Thursday, August 20, 2009

The Empty Room Versus The Filigreed Flourishes

Sarah talked yesterday about a tendency to genericise, to reduce the details of our imagined worlds to the bare bones and let readers put their own filigree and flourishes into the story.

There is a certain amount of validity to this, since the world inside our heads is always much richer than anything on paper. But at the same time, if we strip down too far, we run the risk of talking heads in empty rooms (guilty, yeronner).

Heinlein was a master of putting in just enough to make the scene spring to life - and choosing the perfect detail to do it, usually something that implied a whole bunch more and built the world in our heads for us. Pratchett does the same in his fantasies, building on the more or less common heritage of fairytales to layer the details in a way that the more you know about history in general, mythology and the just plain weird, the richer his books become. As a quickie example, in Making Money, the parrot's squawk of "Twelve and a half percent!" has at least four layers of meaning that I've identified. There are probably more.

Who do you think gets it just right? If you feel like some examples where the author's gone too spare and left you with the talking heads, or too lush and given you way too much description instead of plot, feel free to mention those as well.


Rowena Cory Daniells said...

Without naming names, I came across a fantasy writer who put a list of what was in a room or what was served for dinner.

This would have been fine if they were writing a satire.

Chris McMahon said...

I have to put my hand up for David Gemmell. He had wonderful balance in his writing. He was often writing in the blurred area between alternate history and fantasy and had a great way of evoking the ancient world.

Loved that guy.

Damn the gods for taking him so young!

Kate said...

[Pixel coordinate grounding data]
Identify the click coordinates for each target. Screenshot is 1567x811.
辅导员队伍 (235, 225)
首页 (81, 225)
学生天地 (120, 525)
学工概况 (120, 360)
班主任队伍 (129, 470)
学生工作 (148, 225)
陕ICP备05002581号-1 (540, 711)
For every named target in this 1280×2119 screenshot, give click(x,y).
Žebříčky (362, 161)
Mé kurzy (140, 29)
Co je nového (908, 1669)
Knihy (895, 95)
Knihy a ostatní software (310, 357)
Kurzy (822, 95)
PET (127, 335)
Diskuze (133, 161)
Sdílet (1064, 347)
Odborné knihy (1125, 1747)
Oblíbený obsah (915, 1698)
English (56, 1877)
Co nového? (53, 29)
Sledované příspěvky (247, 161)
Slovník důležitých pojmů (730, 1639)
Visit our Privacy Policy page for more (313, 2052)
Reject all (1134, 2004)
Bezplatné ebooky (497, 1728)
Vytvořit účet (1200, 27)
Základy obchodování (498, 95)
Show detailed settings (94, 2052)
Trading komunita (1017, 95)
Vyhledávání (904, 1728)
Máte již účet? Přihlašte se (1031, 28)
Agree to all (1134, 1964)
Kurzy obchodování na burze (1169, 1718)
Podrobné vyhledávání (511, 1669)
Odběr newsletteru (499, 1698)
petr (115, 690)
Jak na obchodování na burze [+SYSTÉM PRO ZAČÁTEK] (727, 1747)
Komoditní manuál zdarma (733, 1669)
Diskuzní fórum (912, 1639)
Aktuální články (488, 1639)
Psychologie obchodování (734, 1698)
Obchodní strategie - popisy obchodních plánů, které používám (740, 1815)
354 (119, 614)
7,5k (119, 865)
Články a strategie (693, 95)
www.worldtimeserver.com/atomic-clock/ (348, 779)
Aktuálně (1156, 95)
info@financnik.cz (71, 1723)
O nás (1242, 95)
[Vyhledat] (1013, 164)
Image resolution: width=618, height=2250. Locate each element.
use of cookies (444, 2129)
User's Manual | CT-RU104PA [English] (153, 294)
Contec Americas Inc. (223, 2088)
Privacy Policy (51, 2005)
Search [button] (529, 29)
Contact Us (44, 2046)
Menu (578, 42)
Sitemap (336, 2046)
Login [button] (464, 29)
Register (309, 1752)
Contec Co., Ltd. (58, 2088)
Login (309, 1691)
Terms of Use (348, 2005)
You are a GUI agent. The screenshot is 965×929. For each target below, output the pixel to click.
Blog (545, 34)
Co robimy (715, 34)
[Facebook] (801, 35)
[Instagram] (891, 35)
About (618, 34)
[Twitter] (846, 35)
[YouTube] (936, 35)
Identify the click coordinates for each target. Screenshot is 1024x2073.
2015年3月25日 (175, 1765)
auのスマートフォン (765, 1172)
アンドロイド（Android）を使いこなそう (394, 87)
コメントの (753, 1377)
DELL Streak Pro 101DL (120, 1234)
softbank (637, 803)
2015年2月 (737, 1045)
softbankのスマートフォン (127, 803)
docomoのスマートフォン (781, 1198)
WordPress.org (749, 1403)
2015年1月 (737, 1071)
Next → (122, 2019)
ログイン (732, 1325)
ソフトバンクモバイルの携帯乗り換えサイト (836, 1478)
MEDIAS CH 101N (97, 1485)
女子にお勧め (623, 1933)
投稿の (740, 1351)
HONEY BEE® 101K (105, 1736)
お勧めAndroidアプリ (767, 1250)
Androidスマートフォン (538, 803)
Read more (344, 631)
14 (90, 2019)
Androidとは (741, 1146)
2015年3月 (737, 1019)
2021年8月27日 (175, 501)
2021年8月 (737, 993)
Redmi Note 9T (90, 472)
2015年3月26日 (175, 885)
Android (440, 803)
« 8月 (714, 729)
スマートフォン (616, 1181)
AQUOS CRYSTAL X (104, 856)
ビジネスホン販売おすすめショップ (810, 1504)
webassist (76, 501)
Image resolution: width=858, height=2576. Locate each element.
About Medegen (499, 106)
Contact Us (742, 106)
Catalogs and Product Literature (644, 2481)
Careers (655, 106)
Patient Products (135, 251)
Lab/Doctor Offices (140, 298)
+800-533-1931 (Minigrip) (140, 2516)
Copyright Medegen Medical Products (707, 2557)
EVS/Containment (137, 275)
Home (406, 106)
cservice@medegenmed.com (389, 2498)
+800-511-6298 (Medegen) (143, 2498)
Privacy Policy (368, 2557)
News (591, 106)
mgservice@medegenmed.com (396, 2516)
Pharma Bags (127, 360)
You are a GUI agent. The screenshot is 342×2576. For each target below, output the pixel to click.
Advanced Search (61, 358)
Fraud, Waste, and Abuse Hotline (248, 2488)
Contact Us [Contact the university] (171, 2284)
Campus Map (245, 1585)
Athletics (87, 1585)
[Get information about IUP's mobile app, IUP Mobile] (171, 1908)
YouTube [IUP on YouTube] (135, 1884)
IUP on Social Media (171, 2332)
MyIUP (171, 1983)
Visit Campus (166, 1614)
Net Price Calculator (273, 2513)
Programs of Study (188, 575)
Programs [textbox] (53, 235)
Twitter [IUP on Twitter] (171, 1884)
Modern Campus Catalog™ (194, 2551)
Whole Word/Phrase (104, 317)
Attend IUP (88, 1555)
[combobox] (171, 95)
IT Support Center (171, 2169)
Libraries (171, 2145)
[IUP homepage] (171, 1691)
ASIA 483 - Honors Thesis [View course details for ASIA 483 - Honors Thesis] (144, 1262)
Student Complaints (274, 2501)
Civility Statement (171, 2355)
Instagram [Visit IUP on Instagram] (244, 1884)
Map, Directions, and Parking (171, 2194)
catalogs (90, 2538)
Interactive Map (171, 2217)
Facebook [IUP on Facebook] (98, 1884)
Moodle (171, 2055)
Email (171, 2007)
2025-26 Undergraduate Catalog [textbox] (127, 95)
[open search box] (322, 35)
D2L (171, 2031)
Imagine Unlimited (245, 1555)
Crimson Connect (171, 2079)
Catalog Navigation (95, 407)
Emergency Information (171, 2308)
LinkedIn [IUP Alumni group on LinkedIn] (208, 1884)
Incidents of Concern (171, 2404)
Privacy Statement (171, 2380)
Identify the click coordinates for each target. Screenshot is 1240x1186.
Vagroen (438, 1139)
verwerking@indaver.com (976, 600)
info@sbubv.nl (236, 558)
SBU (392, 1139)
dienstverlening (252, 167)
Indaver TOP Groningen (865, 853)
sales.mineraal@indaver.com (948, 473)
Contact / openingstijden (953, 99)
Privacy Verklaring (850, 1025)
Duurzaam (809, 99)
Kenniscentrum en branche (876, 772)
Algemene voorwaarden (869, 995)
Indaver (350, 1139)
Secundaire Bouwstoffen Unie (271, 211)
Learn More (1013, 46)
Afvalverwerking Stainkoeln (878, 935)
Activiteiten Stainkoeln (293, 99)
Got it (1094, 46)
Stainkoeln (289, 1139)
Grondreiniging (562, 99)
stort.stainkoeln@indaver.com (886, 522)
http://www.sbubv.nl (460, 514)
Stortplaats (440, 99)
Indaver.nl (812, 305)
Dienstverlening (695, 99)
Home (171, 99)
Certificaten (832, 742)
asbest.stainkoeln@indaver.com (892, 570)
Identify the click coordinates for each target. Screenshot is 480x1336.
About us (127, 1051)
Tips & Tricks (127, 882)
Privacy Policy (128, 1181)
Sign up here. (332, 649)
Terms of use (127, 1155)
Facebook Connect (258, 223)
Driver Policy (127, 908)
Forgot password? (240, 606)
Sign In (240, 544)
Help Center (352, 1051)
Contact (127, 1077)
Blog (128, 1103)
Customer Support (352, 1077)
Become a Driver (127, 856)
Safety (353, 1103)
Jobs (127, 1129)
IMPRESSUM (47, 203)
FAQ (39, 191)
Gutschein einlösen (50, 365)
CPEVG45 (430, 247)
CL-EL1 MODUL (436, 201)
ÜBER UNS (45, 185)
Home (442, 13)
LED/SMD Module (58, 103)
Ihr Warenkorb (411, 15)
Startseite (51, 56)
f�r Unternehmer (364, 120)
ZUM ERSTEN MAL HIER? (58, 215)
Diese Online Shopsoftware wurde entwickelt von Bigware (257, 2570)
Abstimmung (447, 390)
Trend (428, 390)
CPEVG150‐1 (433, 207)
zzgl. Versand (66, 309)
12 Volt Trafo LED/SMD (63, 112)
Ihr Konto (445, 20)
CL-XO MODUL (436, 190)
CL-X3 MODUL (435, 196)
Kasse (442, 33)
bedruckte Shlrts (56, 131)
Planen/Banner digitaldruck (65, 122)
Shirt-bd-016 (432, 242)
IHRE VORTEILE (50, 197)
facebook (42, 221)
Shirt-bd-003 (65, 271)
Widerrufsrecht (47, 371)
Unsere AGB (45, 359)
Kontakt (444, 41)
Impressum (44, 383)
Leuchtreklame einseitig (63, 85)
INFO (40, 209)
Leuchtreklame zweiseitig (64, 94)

Problems and tasks =
- a) Transcribe the stretch of the post on detail in fiction from "Who do you think" through "writing a satire.".
- b) In the post on detail in fiction, what does the parrot squawk in Making Money?
- c) According to the post on detail in fiction, why is there some validity to stripping imagined worlds down to the bare bones? Answer in one to three sentences.

List of solutions =
- a)
Who do you think gets it just right? If you feel like some examples where the author's gone too spare and left you with the talking heads, or too lush and given you way too much description instead of plot, feel free to mention those as well.


Rowena Cory Daniells said...

Without naming names, I came across a fantasy writer who put a list of what was in a room or what was served for dinner.

This would have been fine if they were writing a satire.

- b) "Twelve and a half percent!"

- c) The world inside a writer's head is always much richer than anything on paper.